BEGIN Reading passage

20. Magazine - Slotface: The next day. Susan is at her local stylist's shop, getting her hair done, when she spots a picture of Derison and the band on the cover of Rolling Stone magazine. All of her frustration and anger over his betrayal and his humiliating appearance at her sorority house the previous night, and the fact that despite all that, she can't shake her feelings for him, launch her into song -- as she recognizes her all-time favorite punk-hero would never put up with what Susan herself has allowed herself to endure. But just then, as she thinks she's resolved herself, there's a clamor of chatter from the other girls in the shop. She looks up to see Derison standing right in front of her. 

Reality: Slotface are a young Norwegian punk act just arriving on the scene, and the awesome Patti Smith name-dropping Magazine comes from their 2017 debut Try Not To Freak Out.

21. Pariah - Steven Wilson: Our big emotional conclusion. At a coffee house down the street from the hair parlor, Susan and Derison finally talk it out. She lets him know how badly he hurt her, but is then shocked at the depth of feeling coming from Derison, at how much he clearly loved and misses her brother, at how much he regrets all the pain he's caused her family, at how poorly he treated Shona, at how alone and lost he feels despite his career success, and mostly, how impossible it is for him not having his soulmate in his life. At this moment, Susan finds she is able to forgive him, and while not able to bring herself to rekindle the relationship - she still feels they have to move on - ends their conversation with words of comfort and love, encouraging him to fully seize the opportunity in front of him. 

Reality: Called by The Daily Telegraph "the most successful British musician you've never heard of," Steven Wilson has been a force in experimental and progressive rock for over thirty years, collaborating with the likes of Roxy Music, Jethro Tull, Opeth, King Crimson, Yes, Andy Patridge of XTC, as well as his own primary rock outfit, Porcupine Tree.  Pariah here, which serves as the emotional climax to our fictional rock and roll musical, is taken from Wilson's 2017 solo release To The Bone.

22. Tellin' Lies - The Menzingers: We fade to black on the previous scene, and then a title card "10 YEARS LATER."  Suddenly, we're in a packed concert venue just as a band takes the stage.  It's Derison and his basketball team bandmates from our opening scene, along with a couple new SUPPORTING PLAYERS. Derison fires up a riff, the crowd goes crazy, and then they go crazier even still when the final band member, a women, takes the stage.  It's Susan, now on guitar and also five months pregnant and sporting a wedding ring. She gives Derison a loving, spousal smile, and the band launches triumphantly into a rousing version of their latest nostalgia-driven hit as the end credits start to roll.

END Reading passage

Required action A:
Answer these questions from the musical synopsis:
(i) Where is Susan when she sees Derison and the band on the cover of Rolling Stone?
(ii) Which 2017 release is Pariah taken from?
(iii) What instrument is Susan playing when she takes the stage ten years later?
Required action B:
Carry on the musical synopsis from its final sentence.
The entries that come next have nothing to do with any of this.

BEGIN Dataset excerpts

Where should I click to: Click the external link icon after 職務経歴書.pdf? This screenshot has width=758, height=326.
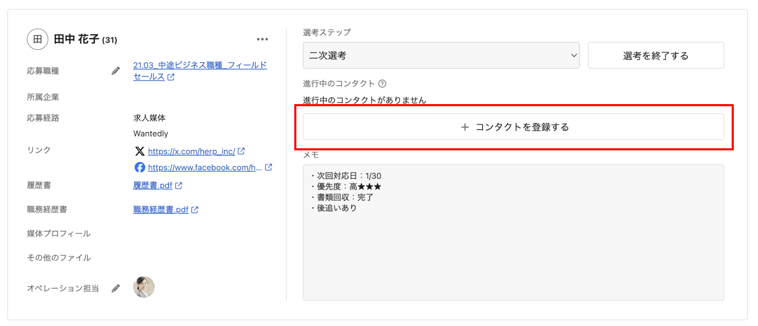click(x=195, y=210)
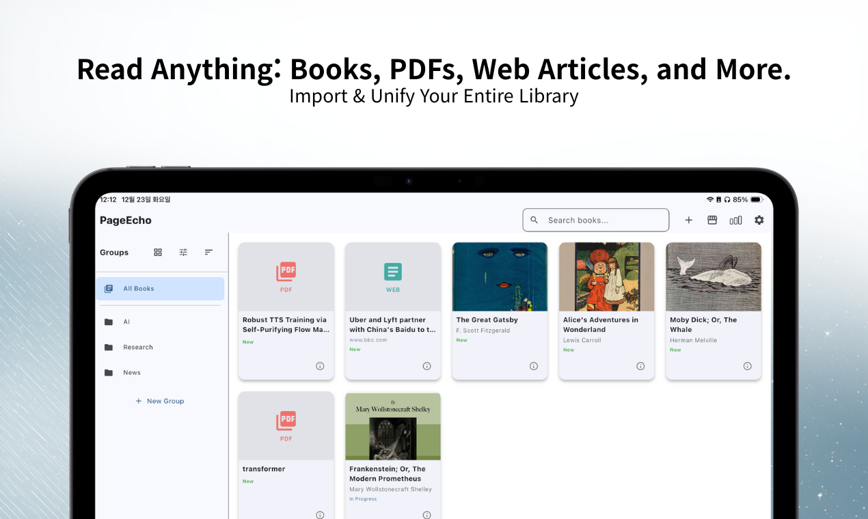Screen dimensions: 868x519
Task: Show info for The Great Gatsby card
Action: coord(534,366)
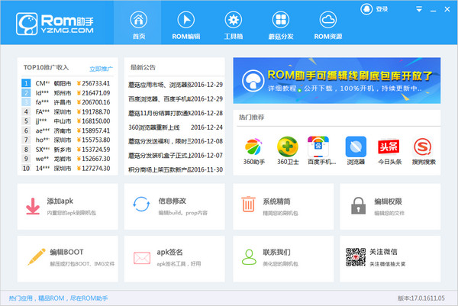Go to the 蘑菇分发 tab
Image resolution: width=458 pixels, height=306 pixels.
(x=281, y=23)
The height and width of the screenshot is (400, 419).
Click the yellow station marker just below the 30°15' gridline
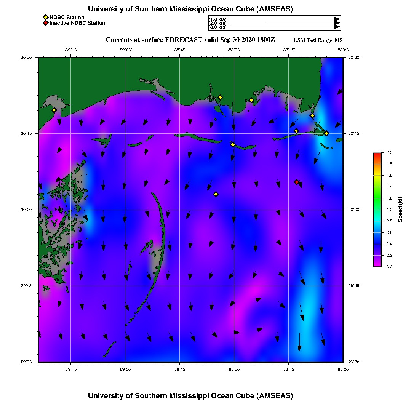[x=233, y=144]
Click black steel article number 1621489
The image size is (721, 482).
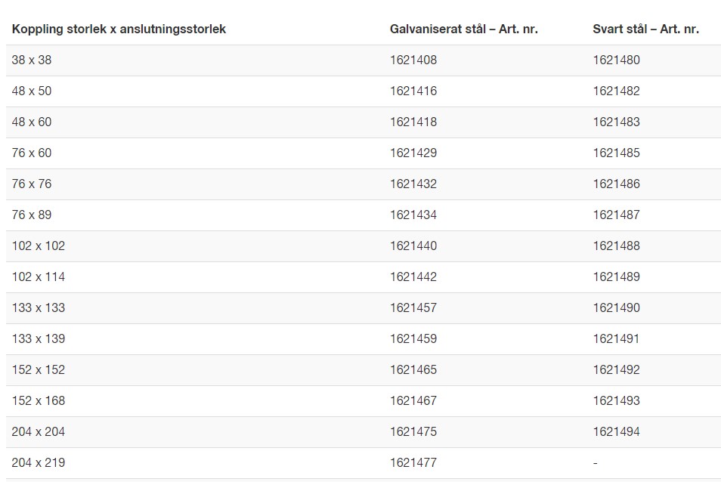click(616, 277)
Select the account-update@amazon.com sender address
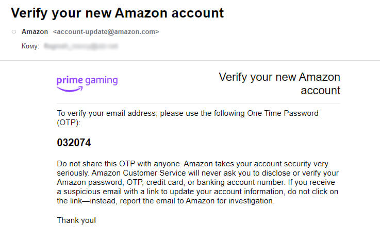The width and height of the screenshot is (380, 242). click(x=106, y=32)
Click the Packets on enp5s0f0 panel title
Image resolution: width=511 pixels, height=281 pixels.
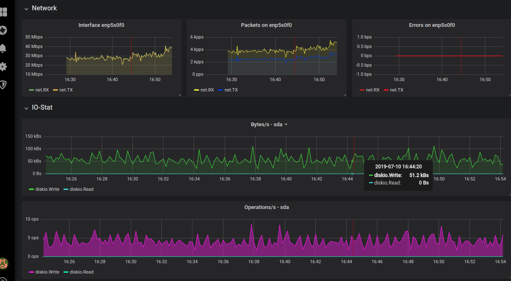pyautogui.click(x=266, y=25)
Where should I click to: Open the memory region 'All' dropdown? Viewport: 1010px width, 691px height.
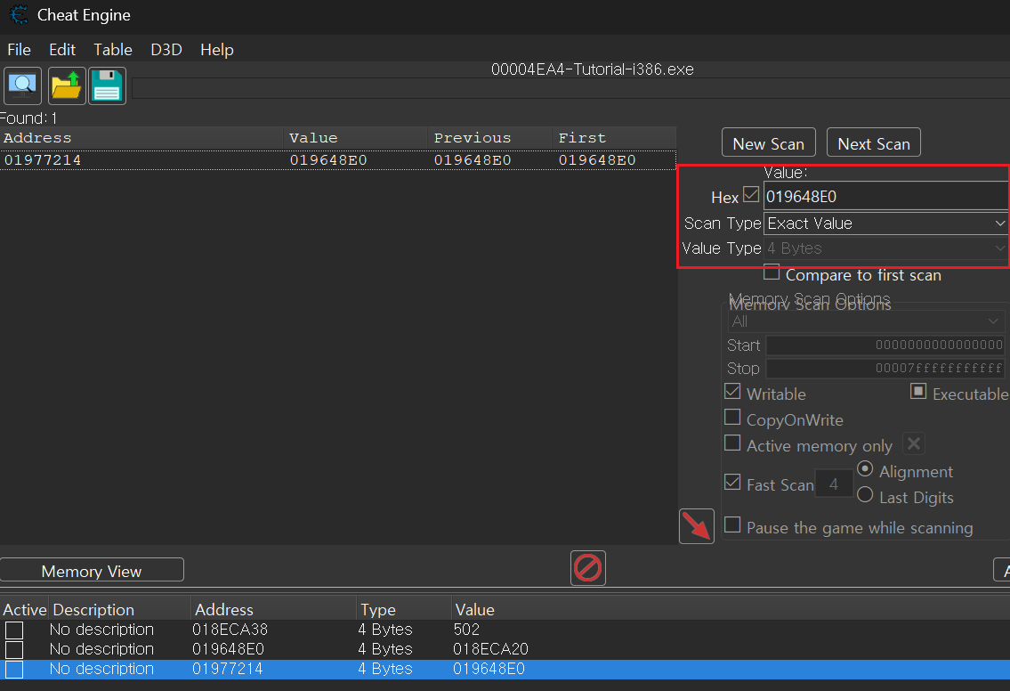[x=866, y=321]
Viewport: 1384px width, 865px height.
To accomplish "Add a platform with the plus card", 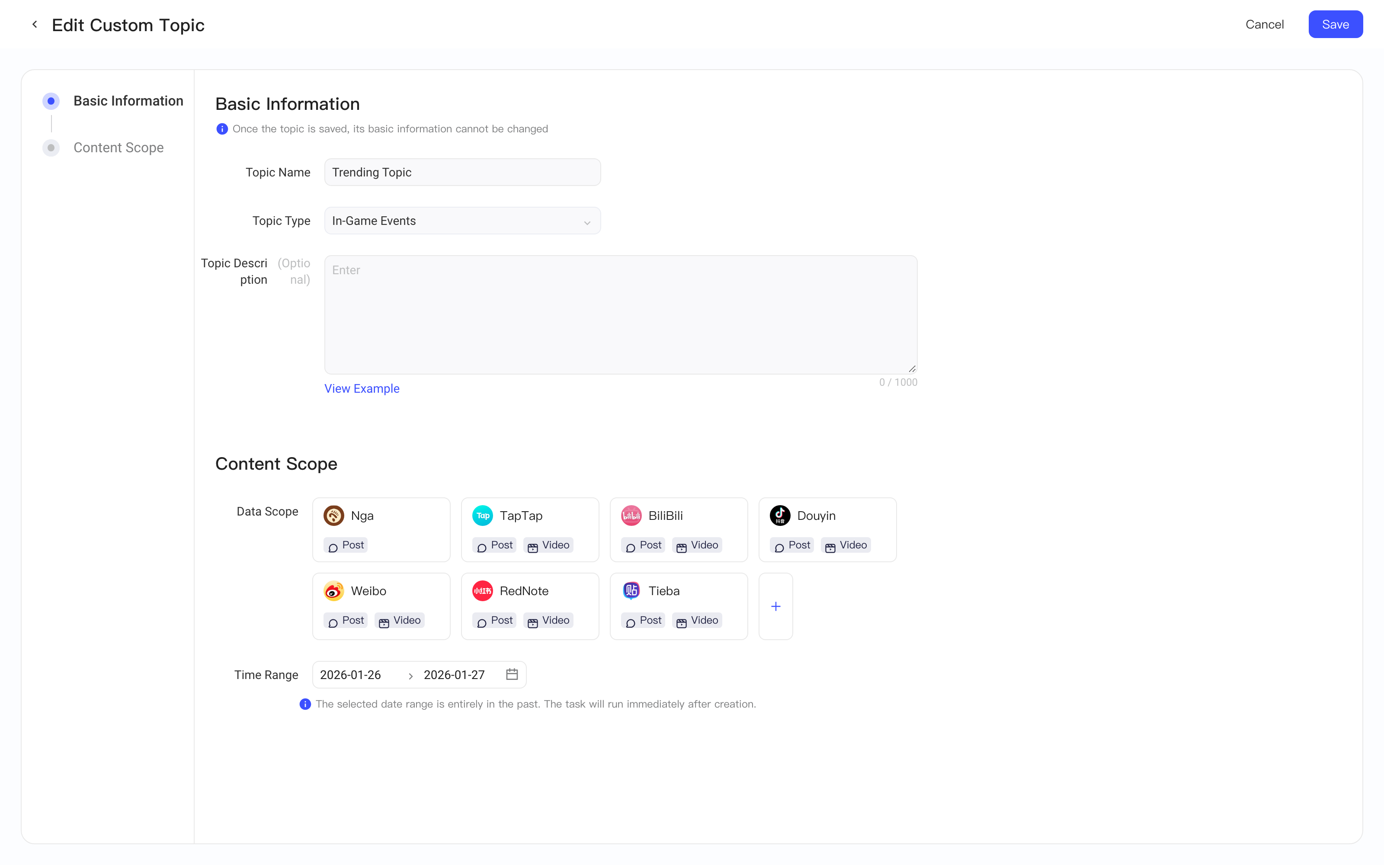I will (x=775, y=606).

END Dataset excerpts

Task result A:
(i) At her local stylist's shop, getting her hair done.
(ii) Steven Wilson's solo release To The Bone.
(iii) Guitar.

Task result B:
Reality: The Menzingers are an excellent veteran punk outfit out of The Office's hometown of Scranton, Pennsylvania.  The rousing, sing-along Tellin' Lies hails from their from fifth full-length release After The Party.

23. Crickets - Creeper: As the credits and concert performance end, and the crowds burst into cheer, we pull back and realize it's been a televised New Year's performance, and it's being watched in a luxurious Seattle home, by an older Shona, still dressed in her surgeon's scrubs after a long day as Seatlle's top orthopedic surgeon but looking absolutely fabulous. A Gold Medal from her stint on the US women's soccer team hangs on the wall behind her. She too is now married, with her husband and two young children sitting with her. He rises, kisses her on the cheek, tells her how Susan and Derison came off great, then says he'll get the kids down and whisks them away. Shona turns her attention back to the television, as Susan and Derison start another tune singing into the same microphone looking blissfully happy, and a dark expression forms on Shona's face. Her POV of the television tightens until Susan is squeezed out frame, leaving only Derison, looking charismatically alluring. When we cut back to Shona, it's clear her  competitive fire is surfacing again. 

Reality: In the middle of all the theatrical excess of Eternity, In Your Arms comes this nightmare acoustic ballad of romantic devastation. The perfect cliffhanging, "set-up-the-sequel" coda to our teen-angst tragic-comedy.